Work required: Your answer should hold every line of the records below that contains the string "agent".
☆ ☆ ☆ ☆ ☆
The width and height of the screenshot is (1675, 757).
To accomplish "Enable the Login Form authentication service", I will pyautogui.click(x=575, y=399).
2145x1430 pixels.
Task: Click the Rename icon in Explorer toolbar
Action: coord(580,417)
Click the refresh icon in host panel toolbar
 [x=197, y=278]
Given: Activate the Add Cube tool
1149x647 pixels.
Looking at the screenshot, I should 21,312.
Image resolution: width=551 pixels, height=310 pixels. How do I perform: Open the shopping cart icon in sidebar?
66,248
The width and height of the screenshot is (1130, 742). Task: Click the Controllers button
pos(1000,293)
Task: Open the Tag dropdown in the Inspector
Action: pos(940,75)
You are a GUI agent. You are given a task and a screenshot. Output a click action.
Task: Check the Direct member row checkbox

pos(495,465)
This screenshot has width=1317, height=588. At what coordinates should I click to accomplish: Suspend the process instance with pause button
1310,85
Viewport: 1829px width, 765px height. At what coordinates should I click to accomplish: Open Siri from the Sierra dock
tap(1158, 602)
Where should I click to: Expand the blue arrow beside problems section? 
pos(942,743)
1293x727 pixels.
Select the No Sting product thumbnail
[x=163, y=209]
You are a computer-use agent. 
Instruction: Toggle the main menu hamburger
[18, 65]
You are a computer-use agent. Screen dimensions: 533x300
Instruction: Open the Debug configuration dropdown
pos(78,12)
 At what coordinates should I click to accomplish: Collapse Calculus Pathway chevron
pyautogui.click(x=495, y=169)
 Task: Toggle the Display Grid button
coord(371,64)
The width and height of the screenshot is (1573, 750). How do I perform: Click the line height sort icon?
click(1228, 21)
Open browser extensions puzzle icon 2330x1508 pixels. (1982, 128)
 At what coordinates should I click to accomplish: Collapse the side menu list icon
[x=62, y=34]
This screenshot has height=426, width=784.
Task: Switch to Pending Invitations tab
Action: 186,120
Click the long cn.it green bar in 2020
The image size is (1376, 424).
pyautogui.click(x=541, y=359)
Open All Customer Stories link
☆ ☆ ☆ ☆ ☆
Result of the exercise:
You are a GUI agent. You are given a task and a screenshot. Output a click action.
You are a computer-use agent. 
You are a computer-use agent. Screen dimensions: 533x300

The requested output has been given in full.